Rassemblant des sujets aussi résolument variés que la comédie gréco-latine, le vaudeville, ou le journal de Bridget Jones, ce volume considère la manière dont la littérature peut dire l’émancipation féminine de ce point de vue décalé qu’est le rire. Or le rire comme regard en biais est aussi un regard ambigu : il n’est pas libérateur par définition, tant s’en faut ; l’Histoire nous rappelle qu’il a souvent été, et est encore, signe de soumission à l’autorité, instrument d’exclusion voire d’humiliation. Quant à la visibilité récente des femmes qui prennent « le parti d’en rire » – sur scène, dans le roman ou la BD, plus rarement dans l’espace politique – elle n’implique pas nécessairement, parce qu’elles investissent un champ de discours traditionnellement dévolu aux hommes, une ferme évolution vers l’émancipation.
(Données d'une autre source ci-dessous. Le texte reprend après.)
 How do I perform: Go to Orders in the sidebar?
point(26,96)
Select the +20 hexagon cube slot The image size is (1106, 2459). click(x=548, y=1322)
Toutefois, le rire permet une mobilité des identifications, une reconfiguration des groupes et une recomposition de cet « autre » – qui n’est pas toujours le masculin – et devient dès lors une arme subversive : on peut rire de soi, des stéréotypes du féminin, rire contre les hommes ou rire contre les autres femmes mais toujours avec d’autres. Ce n’est que dans la mesure où il est adressé et partagé avec d’autres, présents ou fictifs, contre d’autres encore, et parce qu’il permet d’imaginer ensemble des situations inédites, une renégociation des rapports entre les sexes, que ce rire peut devenir l’agent d’une libération.